A matheuristic for the electric vehicle routing problem with time windows and a realistic energy consumption model

We address an Electric Vehicle Routing Problem with Time Windows (E-VRPTW) considering several real-like factors in the energy consumption model, e.g., the payload and the vehicle speed. We model E-VRPTW as a Mixed Integer Linear Program (MILP) where the speeds of vehicles are continuous variables that can vary between a minimum and a maximum value. Moreover, the proposed MILP formulation is cloneless since it allows using more than once the same recharging station without introducing dummy copies of it. To efficiently solve large-sized instances of the problem, we design a Random Kernel Search (RKS) matheuristic approach, based on the cloneless MILP formulation, that in turn exploits another matheuristic, called Random k-Degree Search (RkDS), to generate an initial feasible solution.

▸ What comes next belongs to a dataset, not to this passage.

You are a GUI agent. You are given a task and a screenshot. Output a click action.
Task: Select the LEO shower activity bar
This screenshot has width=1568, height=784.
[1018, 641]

We compare the results produced by a MILP solver using the MILP formulation with the ones obtained by the RKS on instances up to 100 customers derived from the benchmark instances of E-VRPTW. We show that the proposed matheuristic outperforms the cloneless MILP formulation on the medium/large-sized instances and also that it is robust, being not significantly sensitive to the values of the parameters used by the RkDS to generate the initial solution and to the initial time limit for the restricted MILP models.